Die Steuereinnahmen sind im Februar um 3 Prozent gegenüber dem Vorjahresmonat gestiegen. Während sich das Umsatzsteueraufkommen um 1 Prozent erhöhte, gingen die Lohnsteuereinnahmen vor allem wegen der Tarifsenkung zu Jahresbeginn um 2,3 Prozent zurück.

asr DÜSSELDORF. Das geringe Aufkommen aus der Körperschaftsteuer (–1,5 Mrd. Euro) wird durch das hohe Aufkommen bei der nicht veranlagten Einkommensteuer (1,3 Mrd. Euro) kompensiert. Grund für diesem Sondereffekt ist ein einzelner großer Steuerfall, hieß es in Steuerschätzerkreisen. Wegen Hortungskäufen vor der Steuererhöhung im März hat sich das Tabaksteueraufkommen im Februar verdoppelt. Steuerschätzer erwarten daher in den nächsten Monaten einen starken Einbruch bei dieser Steuer. Das Bundesfinanzministerium will die Daten am Montag veröffentlichen.

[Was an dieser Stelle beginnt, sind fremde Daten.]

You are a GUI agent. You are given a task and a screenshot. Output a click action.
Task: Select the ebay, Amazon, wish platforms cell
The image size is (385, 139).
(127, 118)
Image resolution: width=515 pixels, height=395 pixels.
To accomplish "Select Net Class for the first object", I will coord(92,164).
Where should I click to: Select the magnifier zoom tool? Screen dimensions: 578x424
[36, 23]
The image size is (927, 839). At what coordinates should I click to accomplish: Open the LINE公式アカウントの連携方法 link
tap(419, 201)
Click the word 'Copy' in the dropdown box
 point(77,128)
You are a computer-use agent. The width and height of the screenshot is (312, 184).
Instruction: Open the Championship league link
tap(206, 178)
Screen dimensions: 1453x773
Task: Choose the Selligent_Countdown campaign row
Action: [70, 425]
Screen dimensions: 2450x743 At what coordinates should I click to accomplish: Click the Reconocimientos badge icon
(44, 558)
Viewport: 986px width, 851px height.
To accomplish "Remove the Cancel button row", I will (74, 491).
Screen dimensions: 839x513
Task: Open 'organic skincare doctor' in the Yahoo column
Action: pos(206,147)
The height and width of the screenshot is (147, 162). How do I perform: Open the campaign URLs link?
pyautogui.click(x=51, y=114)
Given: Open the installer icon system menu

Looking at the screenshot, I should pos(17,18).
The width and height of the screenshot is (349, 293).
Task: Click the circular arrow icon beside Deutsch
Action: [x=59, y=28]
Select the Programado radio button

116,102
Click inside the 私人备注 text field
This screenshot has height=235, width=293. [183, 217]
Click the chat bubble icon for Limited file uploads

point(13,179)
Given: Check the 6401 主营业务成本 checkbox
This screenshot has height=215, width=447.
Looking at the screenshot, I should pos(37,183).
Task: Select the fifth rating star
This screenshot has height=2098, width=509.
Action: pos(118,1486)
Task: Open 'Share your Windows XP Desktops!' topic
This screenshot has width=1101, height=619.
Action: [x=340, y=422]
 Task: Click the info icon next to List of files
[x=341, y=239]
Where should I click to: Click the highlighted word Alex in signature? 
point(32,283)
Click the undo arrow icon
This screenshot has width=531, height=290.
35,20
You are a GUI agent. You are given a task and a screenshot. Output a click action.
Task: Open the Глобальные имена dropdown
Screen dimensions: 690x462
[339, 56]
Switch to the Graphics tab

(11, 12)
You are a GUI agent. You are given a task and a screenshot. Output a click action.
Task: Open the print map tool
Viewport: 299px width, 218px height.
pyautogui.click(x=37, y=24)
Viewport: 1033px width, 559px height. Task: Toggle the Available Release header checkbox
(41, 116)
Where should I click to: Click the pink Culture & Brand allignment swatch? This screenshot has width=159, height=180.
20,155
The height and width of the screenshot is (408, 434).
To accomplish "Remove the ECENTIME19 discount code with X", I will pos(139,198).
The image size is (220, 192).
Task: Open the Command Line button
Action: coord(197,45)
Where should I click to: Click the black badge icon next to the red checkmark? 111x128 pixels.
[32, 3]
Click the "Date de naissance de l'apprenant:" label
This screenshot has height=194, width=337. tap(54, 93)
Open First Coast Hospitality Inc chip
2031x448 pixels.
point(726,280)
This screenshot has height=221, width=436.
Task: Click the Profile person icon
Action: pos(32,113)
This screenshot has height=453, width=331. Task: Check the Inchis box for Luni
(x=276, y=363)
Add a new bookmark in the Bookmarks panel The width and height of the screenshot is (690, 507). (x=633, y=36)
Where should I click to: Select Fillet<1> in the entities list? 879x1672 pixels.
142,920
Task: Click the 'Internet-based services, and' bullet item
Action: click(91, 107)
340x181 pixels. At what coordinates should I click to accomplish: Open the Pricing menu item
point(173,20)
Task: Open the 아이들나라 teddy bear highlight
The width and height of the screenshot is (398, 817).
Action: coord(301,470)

Derweil läuft Deklarierung von Schwarzgeld im Rahmen der Steueramnestie nur sehr schleppend an. Im Januar und Februar haben reuige Steuerzahler 26,8 Mill. Euro an den Fiskus gezahlt. Das geht aus einer gestern bekannt gewordenen Liste der Länder hervor. Laut „Tageszeitung“ schwanken die Rückflüsse zwischen 408 Euro in einem ostdeutschen Bundesland und dem „Spitzenwert“ von 7,1 Mill Euro. Im Bundesfinanzministerium hieß es, für eine Bewertung sei es zu früh. Es gebe noch keine gesicherten Daten über die Akzeptanz der Amnestie. Finanzminister Hans Eichel hofft, mit der Amnestie 5 Mrd. Euro einzunehmen. Institutsvolkswirte rechnen dagegen eher mit 1,5 Mrd. Euro. Im Zuge der Steueramnestie können seit Januar nicht deklarierte Einkünfte zu günstigen Konditionen nachversteuert werden.